To celebrate this year’s Show The Love campaign from the Climate Coalition, Fit for the Future Network shares highlights from our members who have been delivering practical solutions to tackle climate change.
Fit for the Future is a knowledge-sharing network for practitioners, who want to reduce their organisation’s energy bills and better manage their environmental impacts. Founded out of a collaboration between National Trust and Ashden, the Network enables members to share knowledge and best practice so that they can move forward with energy saving and generation projects.
The Network now has 80 member organisations, including the RNLI, RSPB, English Heritage, Crown Estate, Oxfam GB and Tate, among others. Here is a taste of some of their inspirational work, demonstrating the breadth of experience and knowledge that is being shared.

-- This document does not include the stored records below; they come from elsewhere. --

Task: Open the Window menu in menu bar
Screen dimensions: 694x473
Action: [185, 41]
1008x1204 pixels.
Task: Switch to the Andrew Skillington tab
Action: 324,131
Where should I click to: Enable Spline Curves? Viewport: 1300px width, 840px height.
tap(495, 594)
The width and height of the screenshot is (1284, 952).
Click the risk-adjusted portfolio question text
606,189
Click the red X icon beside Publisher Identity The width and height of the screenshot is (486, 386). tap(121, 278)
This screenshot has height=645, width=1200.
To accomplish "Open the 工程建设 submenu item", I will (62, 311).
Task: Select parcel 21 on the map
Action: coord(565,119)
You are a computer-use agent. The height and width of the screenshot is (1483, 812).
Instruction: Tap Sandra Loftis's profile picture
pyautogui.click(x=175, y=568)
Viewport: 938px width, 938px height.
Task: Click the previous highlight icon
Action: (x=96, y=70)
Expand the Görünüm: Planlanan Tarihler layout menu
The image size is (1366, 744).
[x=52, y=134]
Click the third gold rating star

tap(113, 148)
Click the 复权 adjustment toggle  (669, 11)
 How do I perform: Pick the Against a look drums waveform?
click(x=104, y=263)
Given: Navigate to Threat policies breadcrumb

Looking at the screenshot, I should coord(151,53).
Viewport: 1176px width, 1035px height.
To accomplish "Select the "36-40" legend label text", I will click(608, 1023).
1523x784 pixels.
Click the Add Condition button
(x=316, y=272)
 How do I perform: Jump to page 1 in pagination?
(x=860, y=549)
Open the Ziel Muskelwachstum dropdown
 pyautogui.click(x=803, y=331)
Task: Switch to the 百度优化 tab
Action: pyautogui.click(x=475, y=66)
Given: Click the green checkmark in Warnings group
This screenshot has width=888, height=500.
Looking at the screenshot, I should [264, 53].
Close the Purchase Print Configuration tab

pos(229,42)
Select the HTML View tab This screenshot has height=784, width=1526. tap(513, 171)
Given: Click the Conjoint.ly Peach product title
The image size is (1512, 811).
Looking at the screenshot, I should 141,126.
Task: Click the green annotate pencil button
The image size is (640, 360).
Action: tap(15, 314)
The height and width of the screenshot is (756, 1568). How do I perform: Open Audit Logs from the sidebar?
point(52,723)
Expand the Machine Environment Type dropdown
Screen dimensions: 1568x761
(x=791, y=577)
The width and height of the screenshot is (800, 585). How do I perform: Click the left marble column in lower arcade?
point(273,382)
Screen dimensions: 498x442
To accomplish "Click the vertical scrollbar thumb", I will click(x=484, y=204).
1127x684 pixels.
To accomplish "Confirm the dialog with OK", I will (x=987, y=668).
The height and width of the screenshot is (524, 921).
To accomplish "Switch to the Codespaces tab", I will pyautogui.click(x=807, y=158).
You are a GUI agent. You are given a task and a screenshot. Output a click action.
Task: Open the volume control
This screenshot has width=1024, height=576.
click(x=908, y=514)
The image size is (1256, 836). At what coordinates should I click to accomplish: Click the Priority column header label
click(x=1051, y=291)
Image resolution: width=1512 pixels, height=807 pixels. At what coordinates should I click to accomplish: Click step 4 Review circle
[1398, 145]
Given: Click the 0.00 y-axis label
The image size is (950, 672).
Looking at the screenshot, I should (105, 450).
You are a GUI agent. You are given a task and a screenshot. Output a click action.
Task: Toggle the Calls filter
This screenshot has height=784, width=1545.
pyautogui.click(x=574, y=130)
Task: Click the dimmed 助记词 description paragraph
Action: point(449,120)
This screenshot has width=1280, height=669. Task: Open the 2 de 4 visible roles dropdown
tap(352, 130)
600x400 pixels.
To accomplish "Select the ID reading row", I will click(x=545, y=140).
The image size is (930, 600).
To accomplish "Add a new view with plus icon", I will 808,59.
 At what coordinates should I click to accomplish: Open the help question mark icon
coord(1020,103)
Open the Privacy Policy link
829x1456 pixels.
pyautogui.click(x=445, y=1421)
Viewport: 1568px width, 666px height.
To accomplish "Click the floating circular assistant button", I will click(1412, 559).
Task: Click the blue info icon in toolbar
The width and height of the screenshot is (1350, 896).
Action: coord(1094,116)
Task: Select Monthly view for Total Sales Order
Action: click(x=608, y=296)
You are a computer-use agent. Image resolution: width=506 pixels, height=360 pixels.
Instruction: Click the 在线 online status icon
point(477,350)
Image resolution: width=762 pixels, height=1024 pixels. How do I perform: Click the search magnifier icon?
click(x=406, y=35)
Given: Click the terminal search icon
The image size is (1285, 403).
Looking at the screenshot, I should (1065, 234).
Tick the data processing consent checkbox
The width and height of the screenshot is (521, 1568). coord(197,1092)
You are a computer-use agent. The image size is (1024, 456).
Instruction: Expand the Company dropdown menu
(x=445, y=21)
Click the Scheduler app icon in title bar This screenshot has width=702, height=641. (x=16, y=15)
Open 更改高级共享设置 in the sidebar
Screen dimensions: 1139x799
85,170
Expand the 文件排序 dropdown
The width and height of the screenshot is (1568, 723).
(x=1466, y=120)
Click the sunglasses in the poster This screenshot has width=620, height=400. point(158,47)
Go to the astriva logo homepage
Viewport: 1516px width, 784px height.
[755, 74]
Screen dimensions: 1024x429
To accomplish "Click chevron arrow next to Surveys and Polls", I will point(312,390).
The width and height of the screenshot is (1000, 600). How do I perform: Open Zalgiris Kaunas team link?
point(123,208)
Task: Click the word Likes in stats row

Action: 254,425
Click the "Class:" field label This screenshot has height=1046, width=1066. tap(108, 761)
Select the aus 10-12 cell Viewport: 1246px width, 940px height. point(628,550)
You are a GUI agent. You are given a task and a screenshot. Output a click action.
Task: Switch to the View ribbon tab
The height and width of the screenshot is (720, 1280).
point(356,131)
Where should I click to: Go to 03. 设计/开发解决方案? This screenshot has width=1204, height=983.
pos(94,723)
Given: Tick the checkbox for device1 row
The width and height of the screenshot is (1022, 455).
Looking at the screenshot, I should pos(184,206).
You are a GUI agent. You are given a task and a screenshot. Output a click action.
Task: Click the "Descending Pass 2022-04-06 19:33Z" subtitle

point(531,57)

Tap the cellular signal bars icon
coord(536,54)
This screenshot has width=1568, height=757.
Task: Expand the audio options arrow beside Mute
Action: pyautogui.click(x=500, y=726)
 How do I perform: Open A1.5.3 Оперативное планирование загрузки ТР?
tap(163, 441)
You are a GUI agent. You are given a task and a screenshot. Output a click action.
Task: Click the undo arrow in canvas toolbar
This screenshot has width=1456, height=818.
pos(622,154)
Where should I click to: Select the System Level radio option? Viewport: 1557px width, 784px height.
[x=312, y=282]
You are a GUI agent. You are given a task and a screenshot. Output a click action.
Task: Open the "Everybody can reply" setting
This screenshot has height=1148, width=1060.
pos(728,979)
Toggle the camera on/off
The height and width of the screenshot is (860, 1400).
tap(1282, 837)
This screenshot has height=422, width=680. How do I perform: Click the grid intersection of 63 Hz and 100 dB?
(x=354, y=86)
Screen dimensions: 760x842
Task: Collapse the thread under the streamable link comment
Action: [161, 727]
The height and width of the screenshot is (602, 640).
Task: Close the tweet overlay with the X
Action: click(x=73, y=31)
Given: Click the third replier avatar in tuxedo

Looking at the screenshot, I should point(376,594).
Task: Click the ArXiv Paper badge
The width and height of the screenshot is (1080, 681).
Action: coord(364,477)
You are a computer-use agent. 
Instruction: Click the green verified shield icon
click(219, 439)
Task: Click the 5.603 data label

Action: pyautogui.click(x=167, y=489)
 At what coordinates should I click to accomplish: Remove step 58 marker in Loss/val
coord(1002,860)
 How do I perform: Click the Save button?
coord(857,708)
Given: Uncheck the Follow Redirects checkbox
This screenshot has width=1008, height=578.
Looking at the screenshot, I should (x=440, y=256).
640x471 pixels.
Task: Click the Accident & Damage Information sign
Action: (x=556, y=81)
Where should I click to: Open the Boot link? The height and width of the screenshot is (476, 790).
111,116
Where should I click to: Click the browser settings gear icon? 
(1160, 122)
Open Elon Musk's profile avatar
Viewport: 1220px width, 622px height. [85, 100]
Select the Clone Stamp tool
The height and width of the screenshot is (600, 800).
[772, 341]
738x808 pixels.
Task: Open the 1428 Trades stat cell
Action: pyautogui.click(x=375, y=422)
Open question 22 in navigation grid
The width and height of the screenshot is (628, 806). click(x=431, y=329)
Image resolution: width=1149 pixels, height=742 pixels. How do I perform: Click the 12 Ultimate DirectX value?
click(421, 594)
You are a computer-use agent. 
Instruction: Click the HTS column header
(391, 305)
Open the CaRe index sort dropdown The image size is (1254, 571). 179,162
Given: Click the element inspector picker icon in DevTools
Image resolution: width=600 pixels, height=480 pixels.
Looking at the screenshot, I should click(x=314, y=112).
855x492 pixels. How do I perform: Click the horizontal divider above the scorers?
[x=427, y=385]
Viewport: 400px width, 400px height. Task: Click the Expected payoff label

Historic Environment Scotland
With 27 buildings, 1.5 million visitors in 2015 and spread over 7 acres of land, Edinburgh Castle uses the same amount of energy as 280 average households and is the biggest energy user in Historic Environment Scotland’s portfolio. Major energy efficiency improvements over the past few years have reduced energy consumption by 29%, which is a 31% reduction in carbon emissions compared to 2008-09. Measures included more efficient LED lighting and lighting controls, sheep’s wool insulation, implementation of smart meters and the replacement of gas boilers, controls and pumps. This, alongside behaviour change among staff, is now resulting in real annual savings of £100,000.
Canal and River Trust
In the last 12 months, the Canal & River Trust have invested £340,000 in LED lighting at 16 different sites across the country. Lighting was one of their biggest energy consumers and yet could be a simple step towards cutting their carbon footprint. Their biggest challenge was that their properties and sites are so diverse, with no two sites the same. However, the completed work will now result in savings of up to 490,000 kwh in electricity every year, the equivalent of 226 tonnes of CO2 and a reduction in the whole Canal and River Trust’s carbon footprint of nearly 1.5%. This will enable them to save up to £58,000 in bills – the equivalent of powering two of their most popular visitor centres for a whole year.
University of Chester
The University of Chester has installed solar PV panels on ten buildings across the university, including offices, lecture rooms and halls of residence, as well as fitting LED lighting at key sites. Through a mixture of behaviour change initiatives, renewable energy generation and more efficient technology, the University has seen an average reduction in carbon emissions of 20% and an almost 30% reduction in costs for these buildings. They have generated enough power to make 6.1 million cups of tea and are using surplus energy generated from the solar PV in other buildings across the university.